Bobby, he finally get hisself flipped
over, and he just lie there for a second, prop up on his elbows, breathing fast
like he just done run a marathon. He look up at me with those blue, blue
eyes, and I just don't know what to do. I know I best call Miz Corliss,
but he won't be liking that.
“Maybe,” he say, “if you help me take
my pants off first...”
I ain't in no position to argue.
Bobby, he undo the button on his pants and I get a hold of them and pull
them off what left of his legs. I gotta tell you, it's a shock to see
Bobby's legs. They just two withered little nubs, covered in thick scars
and looking right angry and red. Mama always taught me you don't ever
stare, but it hard, I tell you.
Bobby don't say boo this time as he
grab onto my shoulders and I pull him back up onto the toilet. But he
gets it done this time, and I wait outside the whole time to help him back in
the wheelchair and to get his pants back on. His voice get real low and
quiet as he say, “Thank you, Rosie.”
###
Usually I get on home after I serve dinner to Miz
Corliss at six, but I know without being told that I be staying late tonight. Bobby, at least, he his normal self again,
laughing and joking around. Makes me
feel better. I get worried when I see
Bobby looking so sad.
I stay all through dinner and clear away the plates
when they done. When I take Bobby’s
plate, he say to me, “Rosie, your meatloaf is even better than your mother’s.”

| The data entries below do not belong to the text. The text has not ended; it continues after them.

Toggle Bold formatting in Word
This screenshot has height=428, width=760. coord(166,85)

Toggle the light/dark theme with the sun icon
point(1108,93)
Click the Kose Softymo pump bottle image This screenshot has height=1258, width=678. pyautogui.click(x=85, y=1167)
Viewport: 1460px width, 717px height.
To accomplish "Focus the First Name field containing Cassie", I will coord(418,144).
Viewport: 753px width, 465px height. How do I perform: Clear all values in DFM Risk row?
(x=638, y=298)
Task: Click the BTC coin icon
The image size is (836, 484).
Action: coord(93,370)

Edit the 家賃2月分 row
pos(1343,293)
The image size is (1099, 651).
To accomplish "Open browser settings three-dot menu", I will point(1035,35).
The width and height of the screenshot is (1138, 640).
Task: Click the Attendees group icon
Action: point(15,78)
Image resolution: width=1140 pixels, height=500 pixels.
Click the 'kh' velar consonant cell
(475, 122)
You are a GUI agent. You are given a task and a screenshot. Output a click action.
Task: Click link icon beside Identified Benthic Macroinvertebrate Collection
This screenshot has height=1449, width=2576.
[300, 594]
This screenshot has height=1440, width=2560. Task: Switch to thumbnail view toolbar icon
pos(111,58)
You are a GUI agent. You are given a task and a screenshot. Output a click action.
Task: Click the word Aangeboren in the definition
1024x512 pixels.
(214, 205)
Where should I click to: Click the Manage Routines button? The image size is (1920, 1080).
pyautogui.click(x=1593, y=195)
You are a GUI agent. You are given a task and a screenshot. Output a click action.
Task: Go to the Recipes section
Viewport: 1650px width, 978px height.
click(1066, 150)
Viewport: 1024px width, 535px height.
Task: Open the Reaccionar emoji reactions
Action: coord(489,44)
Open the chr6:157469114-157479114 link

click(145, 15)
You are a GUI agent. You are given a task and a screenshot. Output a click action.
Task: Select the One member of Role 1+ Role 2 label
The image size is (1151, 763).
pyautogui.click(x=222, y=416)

I look away, trying not to let on how much his praise
make me happy. Mama is one a the best
cooks in town. “You better never say
that to Mama,” I warn him.
“I ain’t stupid,” he say, a big ol’ sloppy grin on
his face.
“Rosie,” Miz Corliss say to me as I pick up the last
of the dishes. “What do you think about…
staying over the night? You can have the
guest bedroom.”
Miz Corliss, she really scared about taking care of
Bobby. I know it cuz I once heard her
tell Miz Jenkins down the block that her house is worth more since no coloreds
never stayed here, but she still want me here.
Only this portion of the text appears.